Psychological distress

In patients without cancer who present with fatigue, the final diagnosis is psychological (eg, depression, anxiety, and other psychological disorders) in almost 75% of patients. The frequency of major psychiatric disorders in cancer patients is low. However, symptoms of psychological distress or adjustment disorders with depressive or anxious moods are much more frequent. Patients with an adjustment disorder or a major depressive disorder can have fatigue as their most prevalent symptom.

Anemia

Low red blood cell count related to advanced cancer or chemotherapy has been associated with fatigue, and its treatment results in improvement of fatigue and quality of life in these patients. In terminally ill patients with advanced cancer, treatment of anemia may not resolve fatigue adequately due to the multifactorial nature of its etiology. Fatigue may be the result of the more intense nature of the other contributory factors.

Autonomic failure

Autonomic insufficiency is a frequent complication of advanced cancer. Autonomic failure has also been documented in patients with a subset of severe chronic fatigue syndrome. Although the association between fatigue and autonomic dysfunction has not been established in cancer patients, it should be suspected in patients with severe postural hypotension or other signs of autonomic failure.

Hypogonadism

Both intrathecal and systemic opioid therapies, as well as cachexia and some antineoplastic therapies, can result in hypogonadotropic hypogonadism. This condition can lead to fatigue, depression, and reduced libido.

Chemotherapy/radiotherapy

Chemotherapy and radiotherapy treatments are common causes of fatigue in cancer patients. The pattern of fatigue reported by patients with cancer who receive myelosuppressive chemotherapy is cyclical. It begins within the first few days after therapy is started, peaks around the time of the white blood cell nadir, and diminishes in the week thereafter, only to recur again with the next cycle of chemotherapy. Fatigue tends to worsen with subsequent cycles of chemotherapy, which suggests a cumulative dose-related toxic effect. Compared with women with no history of cancer, former patients with breast cancer who had received adjuvant chemotherapy reported more fatigue and worse quality of life due to this symptom. Similar results have been noted in breast cancer patients who have been treated with high-dose chemotherapy and autologous stem-cell support and in patients treated for lymphoma.

Radiation therapy tends to cause a different pattern of fatigue. It is often described as a "wave" that starts abruptly within a few hours after treatment and subsides shortly thereafter. Fatigue has been noted to decrease in the first 2 weeks after localized treatment for breast cancer but then to increase as radiation therapy persists into week 4. It then decreases again 3 weeks after radiation therapy ceases. The mechanism for fatigue in these situations is not well understood.

Administration of chemotherapy and radiotherapy for malignancy causes a specific fatigue syndrome.
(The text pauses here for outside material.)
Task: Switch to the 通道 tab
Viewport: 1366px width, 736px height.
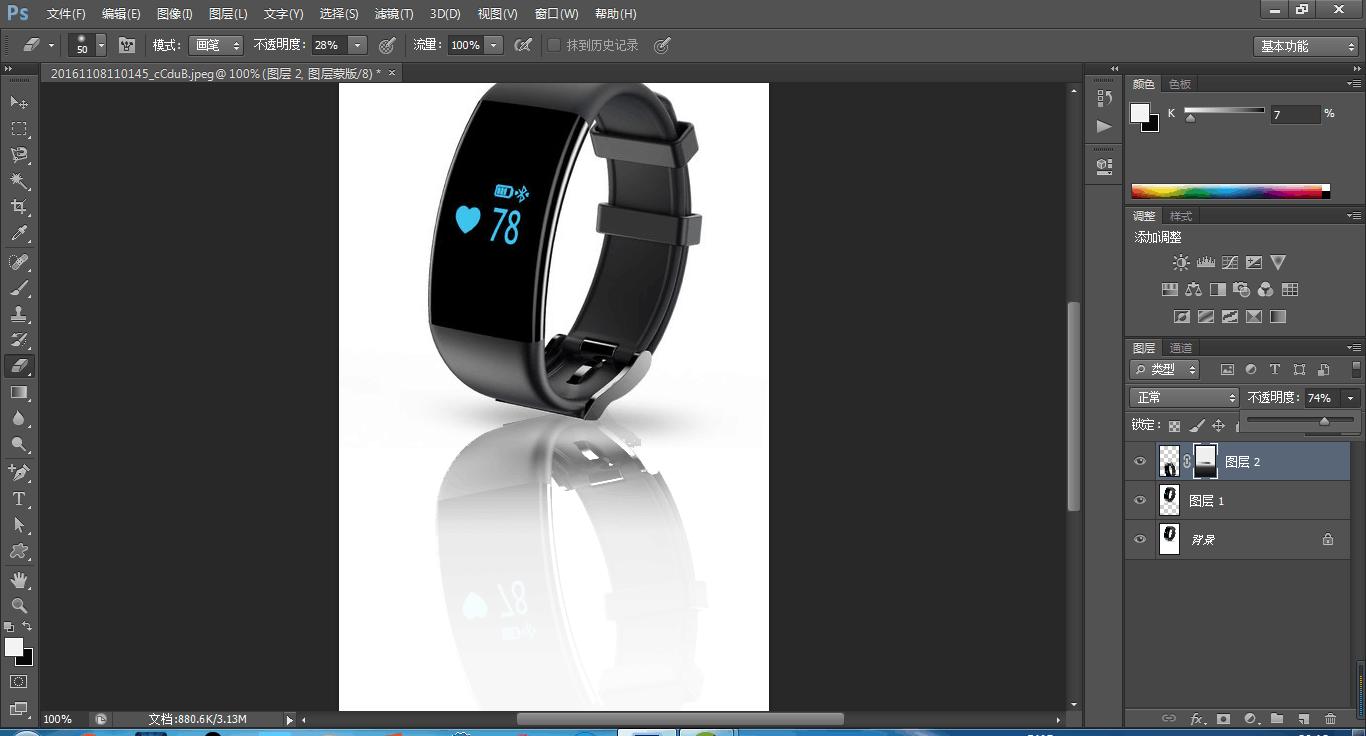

Combined therapy with the two modalities appears to cause worse fatigue than does either modality given alone.

Surgery

Surgery is another common cause of fatigue in patients with cancer. In addition, commonly used medications such as opioids and hypnotics may cause sedation and fatigue.

Other

Comorbid conditions not necessarily related to cancer, such as renal failure or congestive heart failure, may coexist and contribute to the problem. Other conditions include the chronic stress response (possibly mediated through the hypothalamic-pituitary axis), disrupted sleep or circadian rhythms, and hormonal changes (eg, premature menopause and androgen blockade secondary to cancer treatment).